**PAGE EXCERPT:**
# Do you salt your chiller?



## joker (Sep 25, 2007)

Adding salt to ice/water mix causes a temperature drop that slows the melting rate and increases the freezing rate. The net result is that the ice melts more and more slowly after the initial addition of salt. 

I know as a kid we always added salt to the ice when making ice cream which was supposed to make the ice/water mixture colder.


Anyone tried this with their fog chiller?


----------



## bignick (Sep 25, 2008)

I add ice to my coolers for BBQs and Camping to keep everything extra cold for longer amounts of time. 

It sounds like a good idea to me.


----------



## grave danger (Sep 26, 2005)

i did it last year , still don't know if it works but i will do it again


----------



## lowdwnrob (Jul 2, 2008)

I thought you put salt down in the winter to melt ice. I think Im confussed.


----------



## Turbophanx (Jun 30, 2008)

it depends... Adding salt will in fact melt the ice, but the melted ice (now water) will have a higher density due to the salt, therfore it can go to a lower temprature before freezing. (this is why the ocean doesnt freeze but lakes do) If you are using a sealed fog system, (where the fog never actually touches the ice) this will work...

**TASK REQUIREMENTS:**
(a) How would you render this sentence from the thread on salting a fog chiller in Spanish: "Adding salt to ice/water mix causes a temperature drop that slows the melting rate and increases the freezing rate."
(b) Can you extend the thread on salting a fog chiller by writing what comes after its final post?

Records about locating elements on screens
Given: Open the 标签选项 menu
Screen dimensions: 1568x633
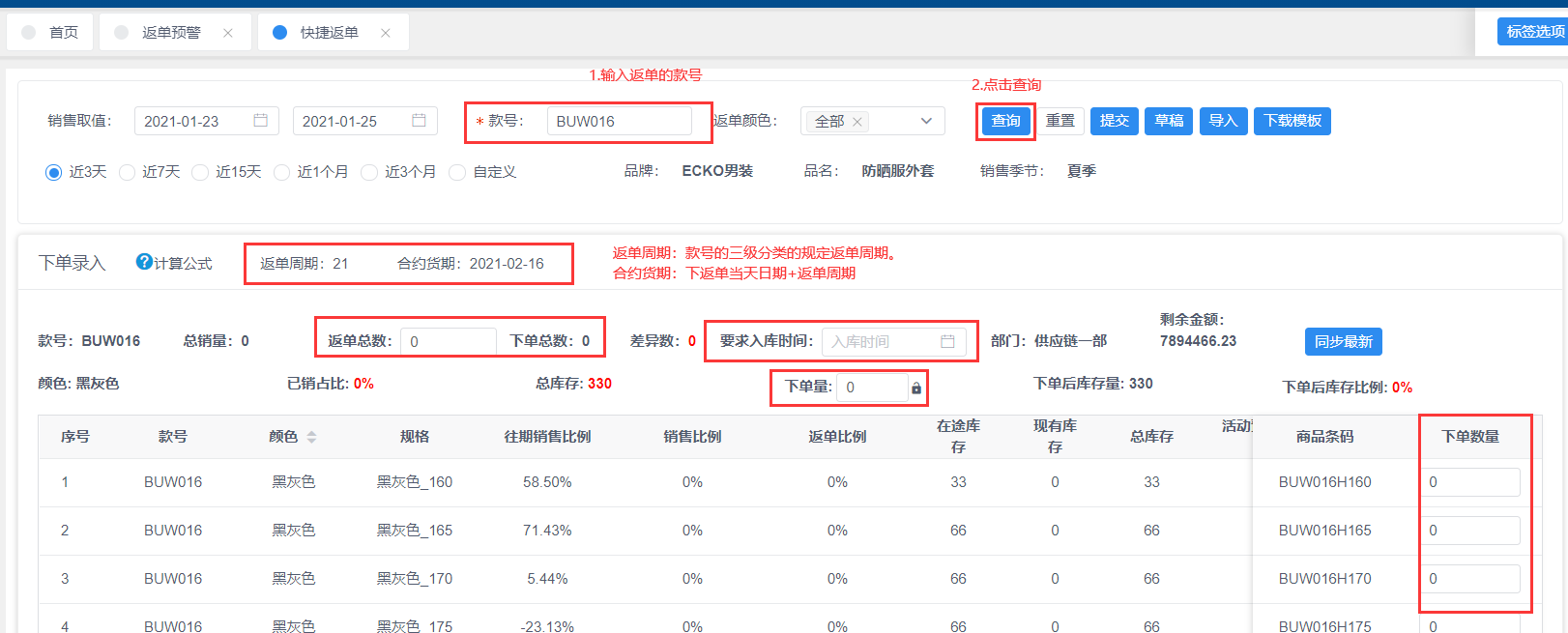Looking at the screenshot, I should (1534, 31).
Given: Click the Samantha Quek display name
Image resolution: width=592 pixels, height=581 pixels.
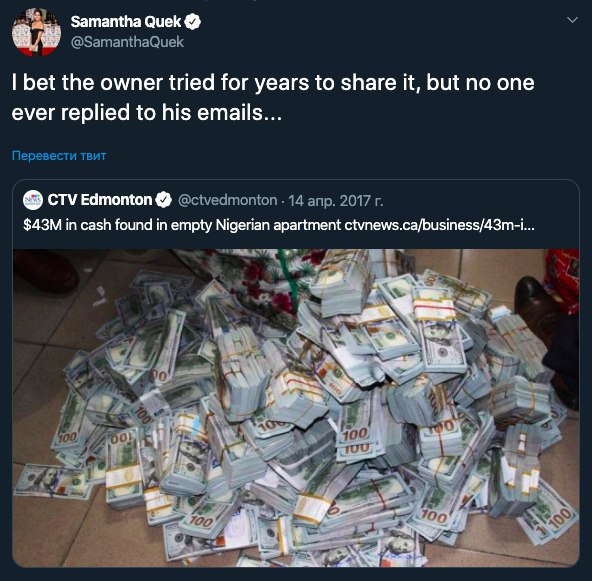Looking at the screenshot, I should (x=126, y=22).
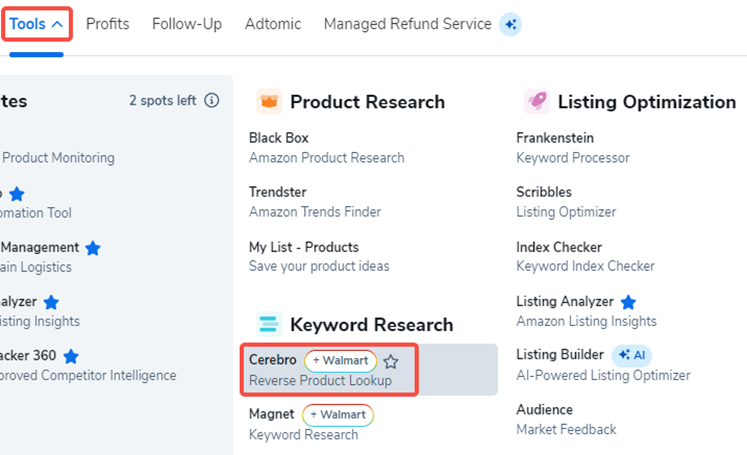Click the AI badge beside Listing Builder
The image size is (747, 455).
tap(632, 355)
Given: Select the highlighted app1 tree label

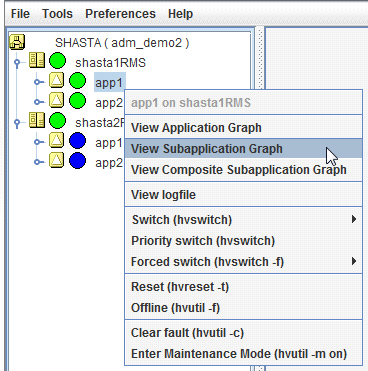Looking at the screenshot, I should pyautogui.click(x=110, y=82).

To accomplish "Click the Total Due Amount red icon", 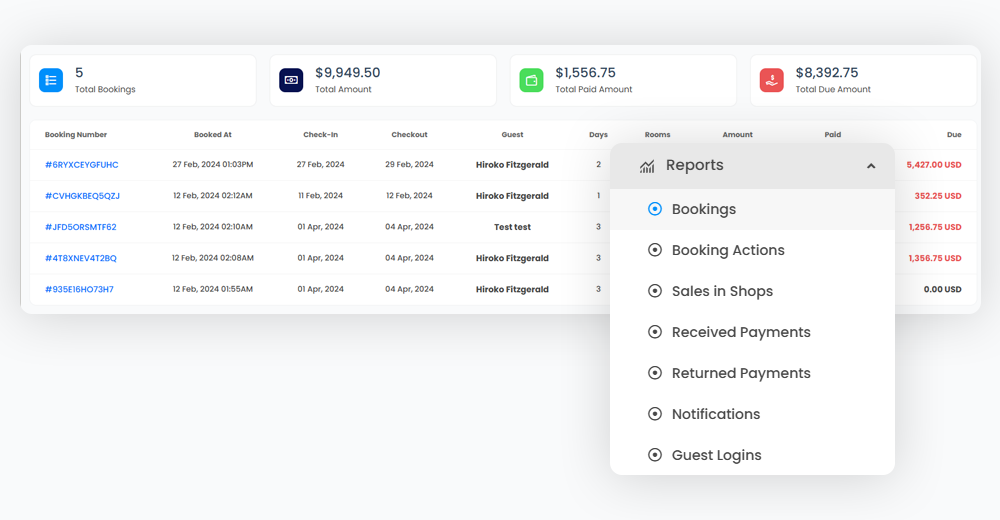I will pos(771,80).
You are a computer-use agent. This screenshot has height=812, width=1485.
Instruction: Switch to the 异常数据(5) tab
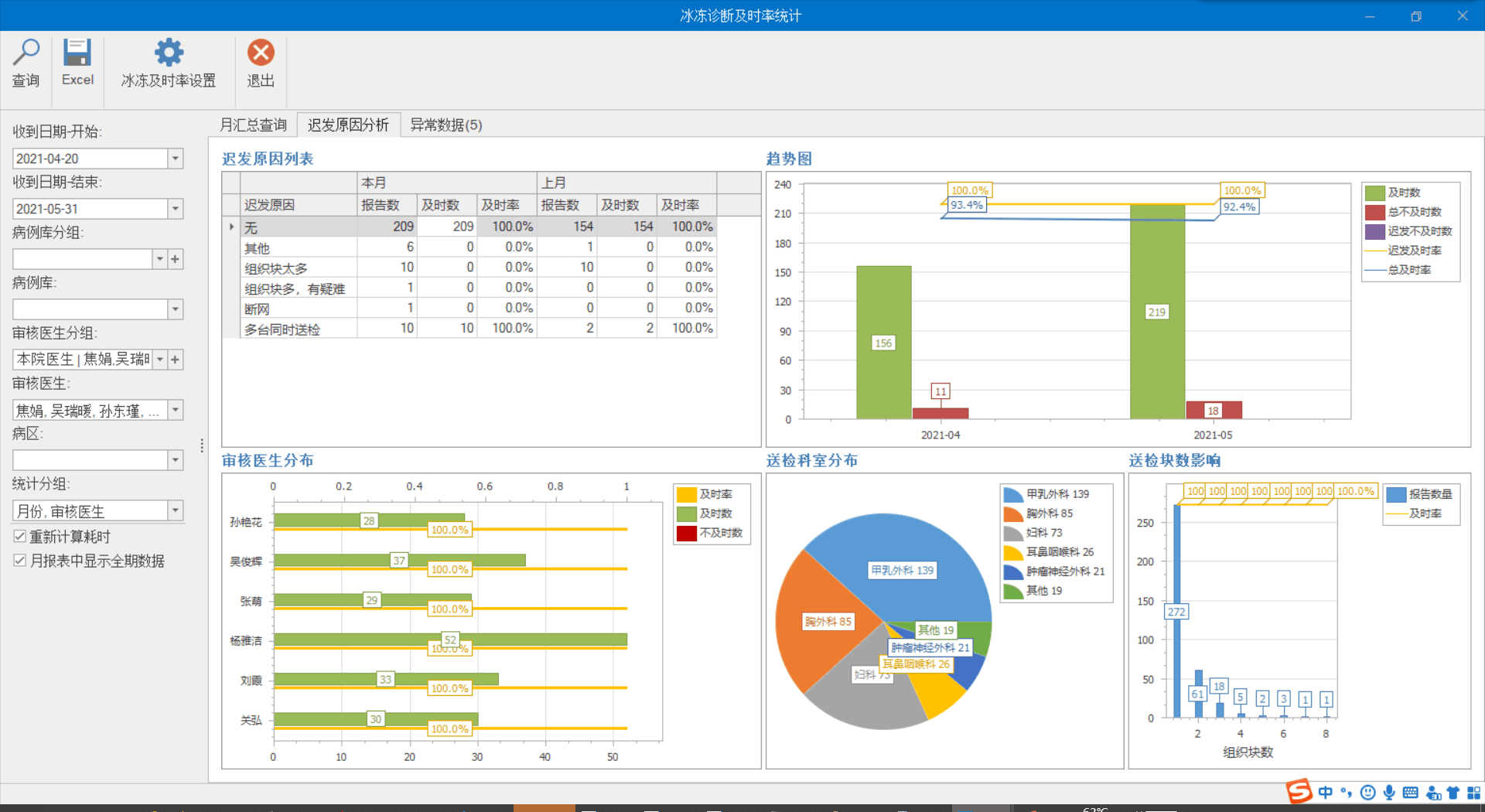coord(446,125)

**OUTPUTS BY TASK:**
(a) Añadir sal a una mezcla de hielo y agua provoca un descenso de temperatura que ralentiza la velocidad de fusión y aumenta la velocidad de congelación.

(b)
If however you need the fog to run through the ice and out the other side...eventually it will be flooded and your fog will go nowhere.

hope that helps


----------



## Spooky1 (Aug 25, 2008)

Last year I was able to get dry ice from a local grocery store (Safeway). It worked great in my chiller (a little more expensive than regular ice though).


----------



## Atribune (Oct 6, 2008)

Adding salt will melt ice and create a brine solution. Brine solutions freeze at lower temperatures than water, I don't know how this would help in a fog chiller.


----------



## joker (Sep 25, 2007)

I was thinking about this after I posted. My fog chiller (I forget the name) has the shelf where ice lays and fog passes up through it, chills and then goes back down. In this scenario the salt will be of no value, but I'm thinking about lining the bottom of my cooler with ice and salting it to help keep the temperatures down in the cooler. We'll see how it works.

If you run ice through a dryer vent hose and have the hose covered in ice I could see adding salt working there too.


----------



## jim6918 (Aug 18, 2006)

I tried this last year and the salt was picked up in the fog and killed my lawn. I would never use salt again.


----------



## beelce (Jul 21, 2007)

No...I don't think that salt will help in my case


----------



## Texan78 (Sep 25, 2008)

Might need to add you need use Rock Salt, not normal table salt for this to be effective.


----------



## TNBrad (Sep 10, 2007)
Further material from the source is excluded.